I am new to working with huge data sets in R. So I appreciate any help I have 20 years of data, and for each year three .csv files, each file size is about 3 GB I tried function list.files() to store the names of files in a vector and now I know theoretically I need to loop along this vector to read the files and generate integrals one by one and also combine the files. But i don't know how I can loop along and combine my data sets or run different models!!!! Constantly i get error "Error: cannot allocate vector of size 3.4 Gb" or "Memory is exhausted, reached the limit"!!!!!!! I would be thankful if anybody could guide me. Best regards Sara
CodePudding user response:
you should make sure that your computer has enough RAM memory and storage to work with this amount of data. fread() is a very useful function to wrangle data fastly. Try it : https://www.rdocumentation.org/packages/data.table/versions/1.14.2/topics/fread.
If that doesn't work, then try spark. It's very fast, convenient and simple. You don't need to know it, just check this cheat sheet (https://ugoproto.github.io/ugo_r_doc/pdf/sparklyr.pdf). Best of luck!
CodePudding user response:
I'd suggest to do it with data.table.
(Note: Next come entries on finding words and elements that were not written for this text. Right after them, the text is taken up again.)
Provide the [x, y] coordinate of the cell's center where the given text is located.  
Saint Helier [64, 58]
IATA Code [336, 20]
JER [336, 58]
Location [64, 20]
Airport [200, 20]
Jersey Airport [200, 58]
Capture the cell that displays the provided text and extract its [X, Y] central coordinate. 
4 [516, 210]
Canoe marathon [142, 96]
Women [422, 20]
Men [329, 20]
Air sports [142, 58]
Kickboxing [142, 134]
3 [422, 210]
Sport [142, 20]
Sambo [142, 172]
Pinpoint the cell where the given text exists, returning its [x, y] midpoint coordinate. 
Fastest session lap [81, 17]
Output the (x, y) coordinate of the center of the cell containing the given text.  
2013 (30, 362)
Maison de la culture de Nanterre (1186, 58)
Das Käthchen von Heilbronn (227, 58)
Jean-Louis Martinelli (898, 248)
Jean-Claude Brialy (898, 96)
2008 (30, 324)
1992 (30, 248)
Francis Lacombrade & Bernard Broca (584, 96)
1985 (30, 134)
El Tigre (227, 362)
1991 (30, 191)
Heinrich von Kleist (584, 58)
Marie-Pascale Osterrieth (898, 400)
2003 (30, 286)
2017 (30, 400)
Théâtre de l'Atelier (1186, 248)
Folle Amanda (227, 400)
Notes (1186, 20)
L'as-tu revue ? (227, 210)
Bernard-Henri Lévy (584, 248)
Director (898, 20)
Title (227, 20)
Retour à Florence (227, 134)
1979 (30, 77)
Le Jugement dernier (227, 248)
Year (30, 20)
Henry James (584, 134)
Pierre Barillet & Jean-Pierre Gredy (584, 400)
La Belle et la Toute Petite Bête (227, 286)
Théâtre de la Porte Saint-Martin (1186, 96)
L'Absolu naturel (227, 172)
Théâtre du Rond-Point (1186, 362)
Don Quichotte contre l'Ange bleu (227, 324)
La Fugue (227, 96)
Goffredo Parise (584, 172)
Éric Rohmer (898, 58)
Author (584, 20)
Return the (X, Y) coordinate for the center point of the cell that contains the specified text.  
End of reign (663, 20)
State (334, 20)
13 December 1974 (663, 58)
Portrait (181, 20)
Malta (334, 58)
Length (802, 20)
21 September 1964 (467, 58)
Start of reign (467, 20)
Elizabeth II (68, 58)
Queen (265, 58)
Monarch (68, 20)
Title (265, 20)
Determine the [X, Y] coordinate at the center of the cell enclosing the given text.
This is faster and more efficient in terms of memory than most other packages.
Here some links:
- data.table vs data.frame
- benchmark which compares different ways of handling large datasets
- data.table reference/description
In your case you could try something like:
library(data.table)
files = list.files("your_path")
df_final = data.table()
for (file in files) {
df_temp = fread(file)
### do all the mathematics you need, here just an example
df_temp[, Sum:=sum(last_bill, na.rm=TRUE), by=c("Product", "Year")]
df_final = rbind(df_final, df_temp)
}
rm(df_temp)